– Где вы жили?
– Жили на Гражданской улице, в Октябрьском районе, дом девятнадцать. Сейчас наш дом – Мойка, двадцать, квартира семнадцать. Дочь моя работает уже двадцать лет здесь, в Капелле.
– И вы тоже?
– Я работаю тоже в Капелле, с шестьдесят восьмого года, билетером. У нас на Гражданской была двадцатиметровая комната и такая семья – вот дочери и дали эту квартиру.
– Вот здесь на фотографии – куда вы идете сейчас?
– Насколько я понимаю, это Невский проспект. У нас маршрут был такой: мы выходили из дома, шли по Майорова, по Герцена, делали круг сюда, к ДЛТ[3 - ДЛТ – Дом ленинградской торговли, универмаг.]. Я их водила, чтобы отвлечь от мысли, что надо кушать. Мы просто гуляли. Лора только что поднялась. Врач сказал, что ее надо больше тренировать в ходьбе: у нее совершенно была отнята левая сторона. Видите – она идет с палочкой. И врач говорил, что пусть она как можно больше ходит. Так что мы делали очень большие круги. Даже иногда заходили в кино, смотрели, чтобы отвлечь как-то мысли от еды.
– Кинотеатры работали?
– Работали уже. Мы раз в кинотеатре „Молодежный“ смотрели кинокартину „Свинарка и пастух“, и была тревога. Сеанс прервали, зал затемнили, и мы немножко посидели там. Зимой, конечно, было труднее, потому что, сами понимаете, воды не было, водопровод нарушен. Значит, люди шли с чайниками, кастрюльками, с санками – кто как мог. И вот в этих люках (были люки открыты с чистой водой) брали воду. А потом у нас в доме дали воду в прачечную, и мы в эту прачечную ходили цепочкой, потому что там лежали груды мертвых, которых увозили машины. Подбирали по улице мертвых, складывали в прачечной (потом машина приезжала и забирала). И там же вода была, в прачечной. Так что мы шли рука за руку. Кто боялся, тот не смотрел в ту сторону.

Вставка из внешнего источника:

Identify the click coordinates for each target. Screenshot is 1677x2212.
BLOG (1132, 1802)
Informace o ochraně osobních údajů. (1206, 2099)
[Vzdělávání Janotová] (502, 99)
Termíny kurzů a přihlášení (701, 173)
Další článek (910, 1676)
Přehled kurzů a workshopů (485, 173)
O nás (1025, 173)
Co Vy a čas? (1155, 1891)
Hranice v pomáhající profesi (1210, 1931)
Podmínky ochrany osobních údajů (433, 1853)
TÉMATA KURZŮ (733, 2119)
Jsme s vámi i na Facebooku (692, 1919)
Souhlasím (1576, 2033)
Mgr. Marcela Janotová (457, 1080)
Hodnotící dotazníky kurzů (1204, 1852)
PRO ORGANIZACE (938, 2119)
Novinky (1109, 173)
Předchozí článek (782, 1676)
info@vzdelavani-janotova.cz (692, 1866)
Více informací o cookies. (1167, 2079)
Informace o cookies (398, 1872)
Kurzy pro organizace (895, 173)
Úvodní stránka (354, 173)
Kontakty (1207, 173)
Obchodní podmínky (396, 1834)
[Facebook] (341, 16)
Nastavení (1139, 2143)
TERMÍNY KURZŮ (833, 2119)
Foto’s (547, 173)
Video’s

– А цепочкой шли потому, что боялись?
– Во-первых, потому что боялись, а потом потому, что не было света. Первый несет лучину, как в деревне, и последний несет лучину, а остальные все идут и держат в руках кто чайничек, кто кувшинчик. Надо же помыться, надо же попить, надо и приготовить.
– Сговаривались?
– Сговаривались с соседями по лестнице, по площадке и шли. Если я вот могла взять кого-либо из ребят, давала чайник или кувшин, чтобы шли вместе.
– Вернемся к фотографии. Вы гуляли по проспекту Майорова, а потом?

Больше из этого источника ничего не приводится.